Grey Eagles and 747s to share national airspace soon?

The Army has completed a two-week trial of its new “sense and avoid” technology for unmanned aerial systems and says UASes could be sharing domestic airspace with piloted craft by March 2014, reports GCN, a sister publication of Defense Systems.

The Ground Based Sense and Avoid (GBSAA) system was put through a series of training "vignettes" at Dugway Proving Ground, Utah, and successfully steered clear of other aircraft in both live and synthetic (programmed) environments, paving the way for a certification process with the the Federal Aviation Administration for the system, the Army said.

DOD and the FAA have been working together since March on establishing rules to allow drones to perform military training flights in domestic airspace. The GBSAA uses a 3-D radar system to detect other aircraft and software algorithms to identify possible collisions and recommend how to avoid them, the story said.
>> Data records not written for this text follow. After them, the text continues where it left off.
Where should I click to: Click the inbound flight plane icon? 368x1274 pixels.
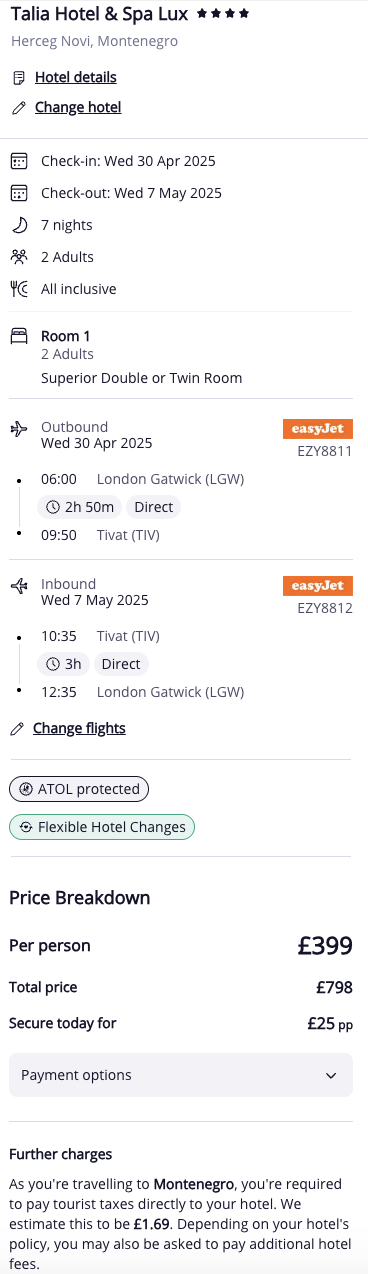click(x=18, y=585)
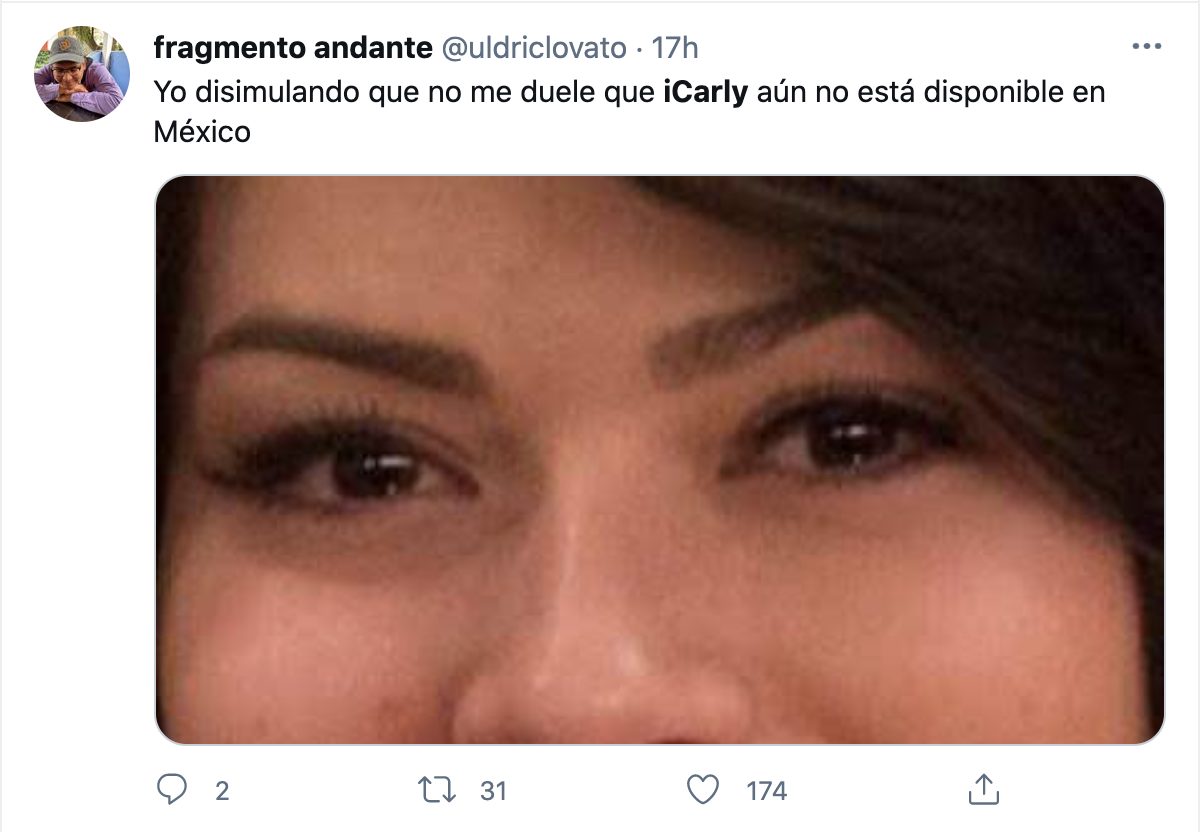This screenshot has height=832, width=1200.
Task: Click the reply count number 2
Action: [x=222, y=791]
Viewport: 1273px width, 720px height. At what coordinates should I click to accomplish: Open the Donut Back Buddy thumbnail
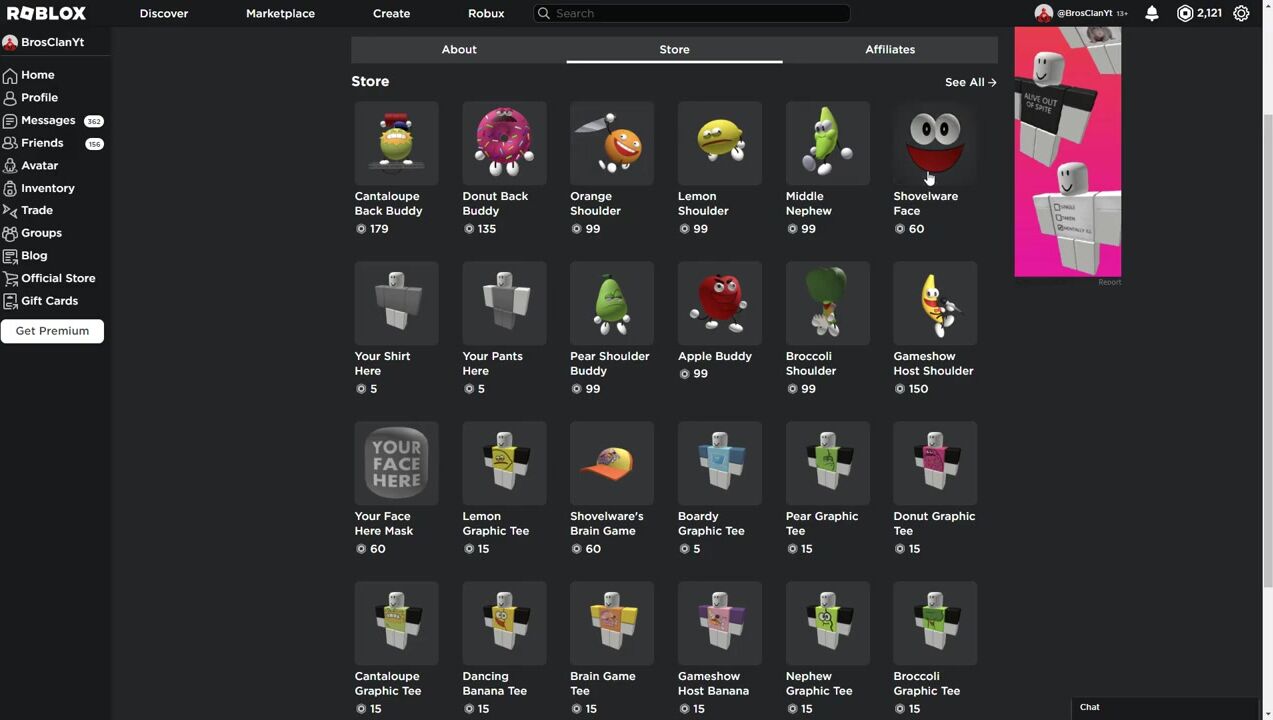coord(504,143)
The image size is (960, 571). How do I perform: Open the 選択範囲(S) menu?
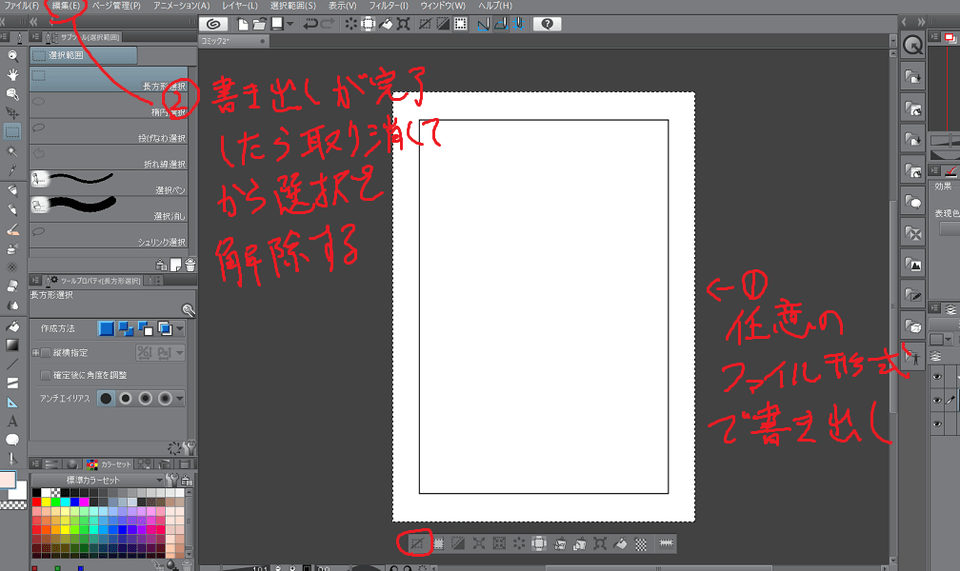293,6
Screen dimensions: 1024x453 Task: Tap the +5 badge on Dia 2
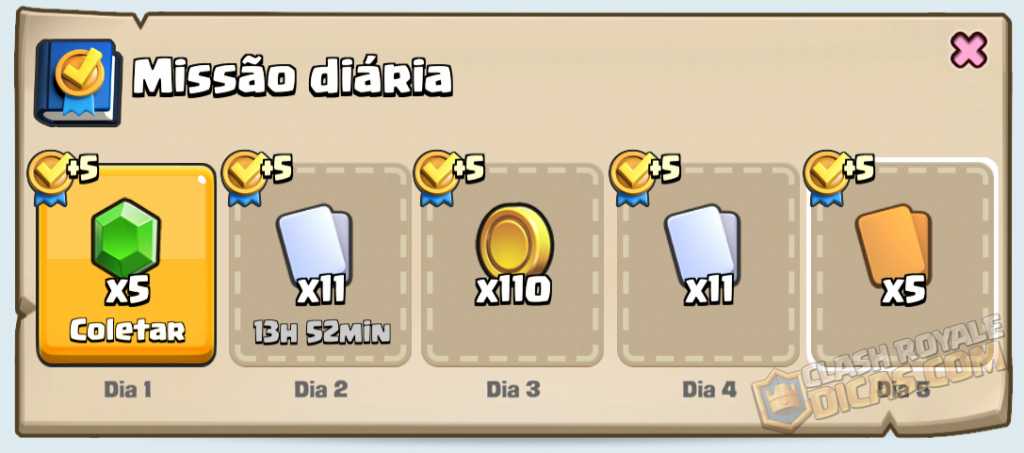click(x=257, y=176)
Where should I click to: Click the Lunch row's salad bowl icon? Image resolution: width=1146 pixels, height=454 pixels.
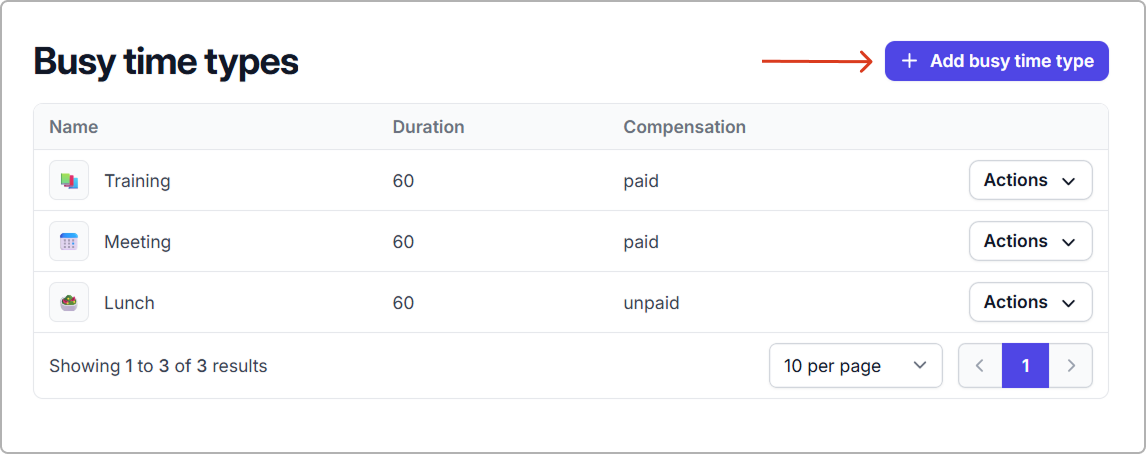(x=69, y=303)
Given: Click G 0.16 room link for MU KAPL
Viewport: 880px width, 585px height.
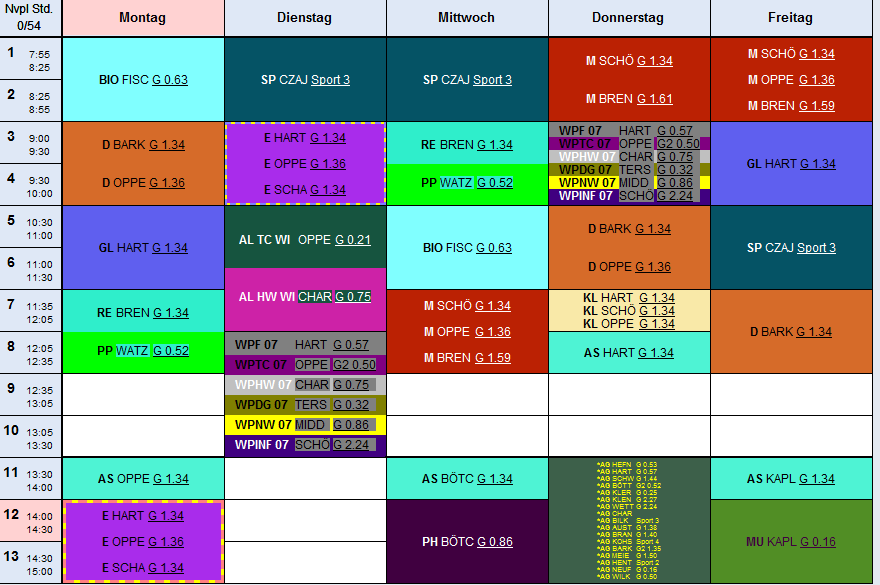Looking at the screenshot, I should click(816, 542).
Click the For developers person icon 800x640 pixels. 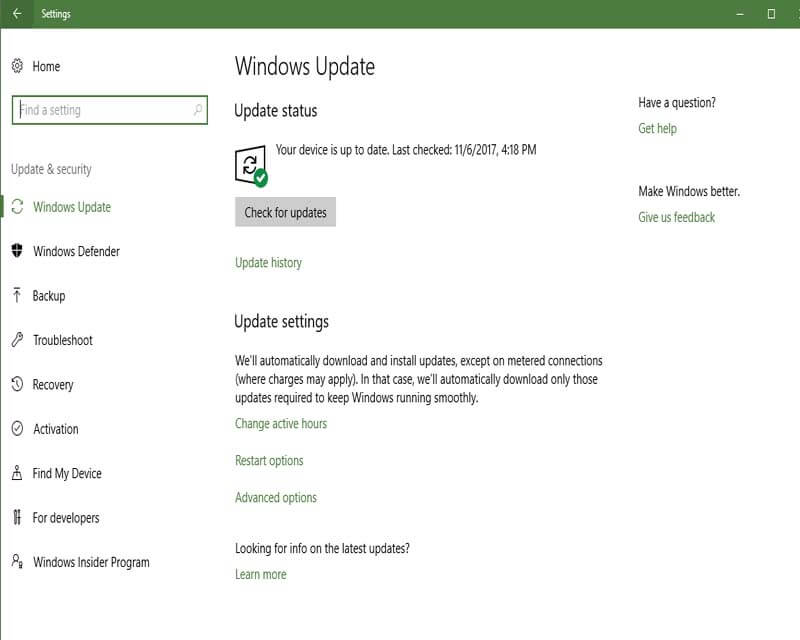pyautogui.click(x=16, y=518)
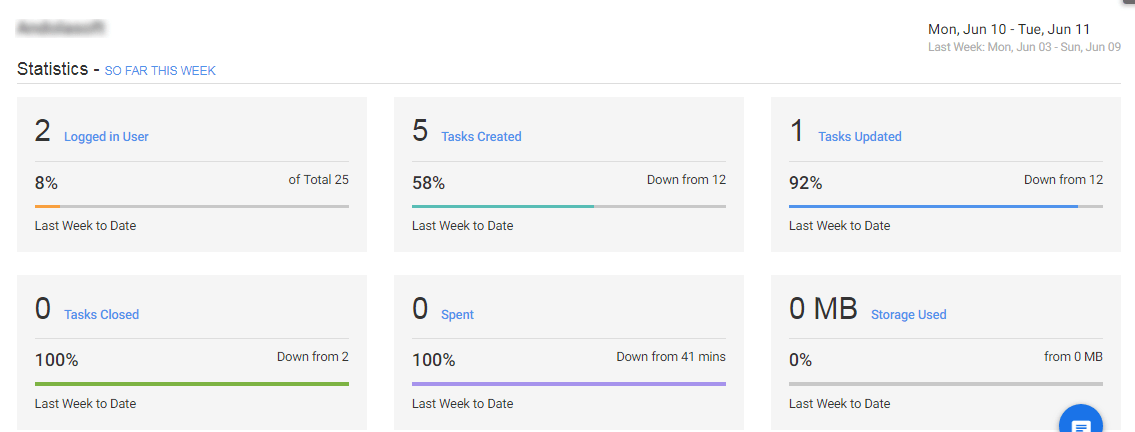Open the Tasks Updated link
1135x432 pixels.
(x=860, y=136)
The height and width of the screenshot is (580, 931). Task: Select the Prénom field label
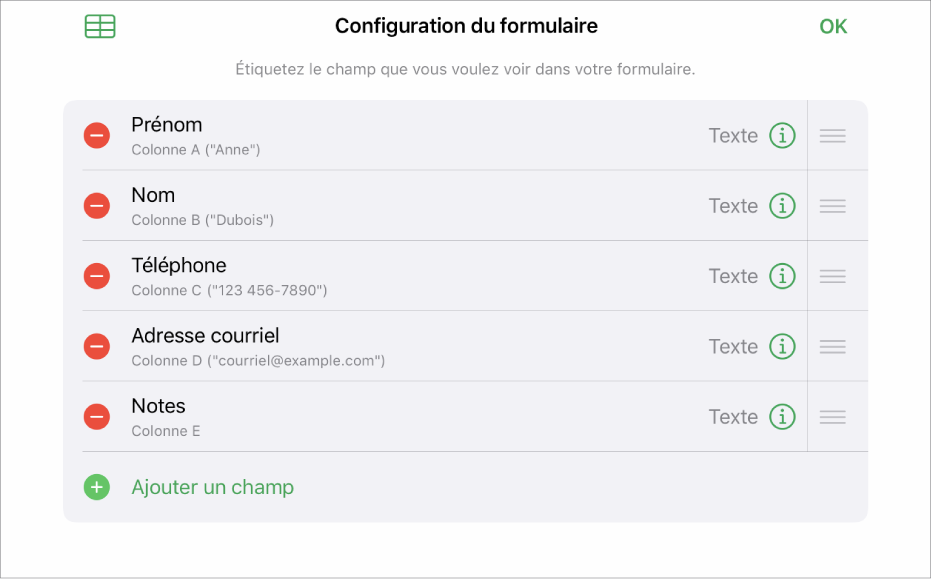(166, 124)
Essentially, the Army uses GBSAA to allow unmanned aircraft to meet the FAA’s “see and avoid” requirements for manned aircraft, which, as the name suggests, means that a pilot must be able to visually identify other aircraft in the same airspace and be able to avoid hitting them.

Until now, that meant having a piloted chase aircraft flying along with the UAS or having a trained observer watching within a distance of about a 1.6 miles, and it also meant unmanned craft couldn’t fly at night.